Using a validated Arab/Chaldean name database [1] and the Detroit SEER registry, we sought to explore differences in known and proposed TC risk factors between ArA and NHW female cases living in metropolitan Detroit. A secondary goal was to determine potential barriers to research participation among ArA women.
Methods
Study Design
Given the limited number of ArA cases, a case-case study design was chosen because it allows for hypothesis generation in a cost-effective manner. We recruited all ArA cases and randomly selected NHW women to achieve a 2:1 case-case ratio, resulting in 30 ArA to compare with 70 NHW women. In this 2:1 case-case ratio, the larger number of NHW allows for more power to determine differences in ArA RF (risk factors) as compared to NHW.
Participants
Cases were identified from the MDCSS program located in Detroit, Michigan.

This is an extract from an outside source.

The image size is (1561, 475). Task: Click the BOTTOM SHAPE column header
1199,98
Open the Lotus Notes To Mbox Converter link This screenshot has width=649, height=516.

Eligible participants were diagnosed with TC (ICD-O3 C73.9) and were residents of Macomb, Oakland, or Wayne counties between 2001 and 2007. Based on 2000 Census data, we know the majority of ArA women living in the metropolitan Detroit area immigrated from Lebanon or Iraq and are Christians and Muslims [13]. To capture eligible Arab American participants, we used an Arab/Chaldean surname list that was previously developed and validated to identify women of probable Arabic or Chaldean ancestry from a list of NHW TC cases [1, 16]. We attempted to contact all ArA cases identified by the surname database.
Data Collection
The participants were mailed an introduction letter about the study. Potential ArA women were mailed the information in both English and Arabic. One week after mailing, a female interviewer telephoned participants to conduct the interview. The participants gave oral consent before starting the survey. An Arabic-speaking female contacted the ArA women. For ArA women we did not successfully reach by telephone, we attempted a second recruitment strategy to increase the participation rate. Two months after the first call, a second call was placed by a second female Arabic interviewer from a local community organization, Arab Community Center for Economic and Social Services (ACCESS), to schedule an in-person interview rather than a telephone interview. Eligible participants had to be healthy enough to participate in a telephone or in-person interview.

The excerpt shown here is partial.